But the 1844 map already revealed a looming, rather serious, problem ahead for this pattern of admitting alternating "Free" and "Slave" States: for there was- in that year- still a large chunk of that unorganized "Indian Country" originally acquired by the United States as part of the Louisiana Purchase and all of it north of 36 1/2 ° North Latitude beyond which- per the 'Missouri Compromise' then still in force- Slavery dare not be legalized. As, today, the bulk of this very region includes the States of Kansas, Nebraska and the two Dakotas, it is very clear that- back in 1844- it could easily be seen that at least four new "Free" States besides Iowa and Wisconsin might be formed therein...

so just where might four new "Slave" States to offset these then come from? Simple! From splitting soon to be-annexed Texas into five new "Slave" States. (Indeed, this very prospect was one of many things which well agitated opponents of the Annexation of Texas in Congress as 1844 became 1845!)

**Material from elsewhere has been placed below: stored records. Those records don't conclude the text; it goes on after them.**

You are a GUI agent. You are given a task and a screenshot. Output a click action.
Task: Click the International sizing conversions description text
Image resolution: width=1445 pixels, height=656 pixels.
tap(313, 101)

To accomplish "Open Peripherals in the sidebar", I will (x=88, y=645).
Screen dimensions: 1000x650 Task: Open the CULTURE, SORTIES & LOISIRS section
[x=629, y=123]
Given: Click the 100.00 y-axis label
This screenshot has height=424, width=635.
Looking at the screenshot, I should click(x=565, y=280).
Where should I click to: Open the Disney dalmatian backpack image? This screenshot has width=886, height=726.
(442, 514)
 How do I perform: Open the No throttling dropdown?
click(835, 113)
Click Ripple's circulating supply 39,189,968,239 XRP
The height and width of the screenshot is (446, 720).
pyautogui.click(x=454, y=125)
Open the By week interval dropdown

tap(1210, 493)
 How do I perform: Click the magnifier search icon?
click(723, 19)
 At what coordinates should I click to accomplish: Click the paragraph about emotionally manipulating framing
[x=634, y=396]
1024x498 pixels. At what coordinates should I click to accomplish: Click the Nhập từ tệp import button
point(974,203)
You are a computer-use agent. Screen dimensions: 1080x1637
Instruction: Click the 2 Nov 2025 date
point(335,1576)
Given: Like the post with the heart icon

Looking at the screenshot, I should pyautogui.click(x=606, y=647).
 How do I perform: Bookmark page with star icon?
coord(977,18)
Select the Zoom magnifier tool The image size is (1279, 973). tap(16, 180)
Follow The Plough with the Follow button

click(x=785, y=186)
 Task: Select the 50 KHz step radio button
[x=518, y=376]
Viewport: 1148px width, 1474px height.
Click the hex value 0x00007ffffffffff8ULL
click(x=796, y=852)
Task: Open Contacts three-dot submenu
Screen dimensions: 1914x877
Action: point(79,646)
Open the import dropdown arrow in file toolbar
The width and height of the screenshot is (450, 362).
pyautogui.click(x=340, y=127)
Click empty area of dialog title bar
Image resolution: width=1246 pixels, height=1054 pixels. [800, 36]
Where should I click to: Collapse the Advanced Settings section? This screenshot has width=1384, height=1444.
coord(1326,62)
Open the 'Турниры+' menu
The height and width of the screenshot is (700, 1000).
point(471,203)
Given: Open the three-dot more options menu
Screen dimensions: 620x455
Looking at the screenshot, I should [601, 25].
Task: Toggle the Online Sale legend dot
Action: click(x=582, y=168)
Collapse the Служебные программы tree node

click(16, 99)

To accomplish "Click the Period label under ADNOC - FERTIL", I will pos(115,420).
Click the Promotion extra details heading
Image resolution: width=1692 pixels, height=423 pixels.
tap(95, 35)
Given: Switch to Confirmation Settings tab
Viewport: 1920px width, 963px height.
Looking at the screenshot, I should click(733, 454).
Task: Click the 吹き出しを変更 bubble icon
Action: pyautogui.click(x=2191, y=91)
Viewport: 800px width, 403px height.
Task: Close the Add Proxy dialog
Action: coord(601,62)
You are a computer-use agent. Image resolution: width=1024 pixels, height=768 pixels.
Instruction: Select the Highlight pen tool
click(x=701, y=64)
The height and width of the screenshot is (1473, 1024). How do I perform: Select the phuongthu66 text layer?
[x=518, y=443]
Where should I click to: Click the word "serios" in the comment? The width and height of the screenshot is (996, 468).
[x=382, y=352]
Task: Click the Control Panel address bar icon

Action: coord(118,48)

Of course, all these political machinations became mooted- not only through the then-new State of Texas (swallowed whole, instead of in up to five more easily digestible pieces, by the American Union!) having been admitted "on an equal footing" with all other States "in all respects whatever" (for those reasons already described above)- but through the ensuing chain of events which not only brought about an end to the dispute over the so-called 'Oregon Country' between the United States and the British Empire but also brought a large chunk of what had, hitherto, been northernmost Mexico into the possession of the United States (things that could not yet be foreseen at the time Texas was first annexed and thereafter admitted as a State): for the vast majority of all this real estate newly acquired by the United States of America was itself north of the 'Missouri Compromise' line of 36 1/2 ° North and those in the "Slave" States could now well see the proverbial "Handwriting on the Wall" (even had Texas been 'divvied up' into up to five new States) and did not like what they were reading one bit!

Thus, the 'Compromise of 1850' (which, among other things, brought California in as a "Free" State- giving the "Free Staters" two more Senators than had the "Slave Staters"); the doctrine of "Squatter Sovereignty" and the Kansas-Nebraska Act (and, from that, "Bleeding Kansas") which itself attempted (and failed) to expand Slavery into what had hitherto been the aforementioned unorganized "Indian Country" (meaning that- absent, say, the annexation of northern Mexico and such Caribbean islands as, say, Cuba [then still a Spanish possession]- "Free" States would almost certainly overwhelm those permitting Slavery); the Dred Scott decision (among other things, declaring the 'Missouri Compromise' to have been unconstitutional and, thereby, giving Slavery one last "out" re: the situation described in the previous parenthetical statement); three new "Free" States- Minnesota and Oregon and, finally, Kansas itself (finally making it clear that Dred Scott did not, in fact, alter the status quo to the satisfaction of those in the "Slave" States) followed, seemingly inevitably, by Secession and Civil War... after which (with the 13th Amendment to the U.S. Constitution forever outlawing Slavery throughout the United States) admitting States to the Union as either "Free" or "Slave" itself had become a most moot point.

But, if only for sake of this particular piece, we here continue to assume that Texas could, almost on a whim, split itself up at any time-- even after having been admitted to the Union "on an equal footing" with all other States (and despite the language of the High Court's decision in Pollard's Lessee v. Hagan already cited above); even after the outcome of the American Civil War made the original raison d'etre for even having it do so no longer an at all necessary one-- one surely must seriously consider that which was written within the Opinion of the Court for the United States Supreme Court's decision in the case of Escanaba Company v. the City of Chicago [107 U.S. 678 (1883)]:

The Escanaba Company was a steamship company- based in Escanaba, Michigan- that operated ships carrying cargo and passengers between points along the shores of Lake Michigan as well as places also accessible to its ships via navigable waterways (canals as well as rivers) flowing into (or, in the specific case of the Chicago River, purposively made to flow away from) that great lake.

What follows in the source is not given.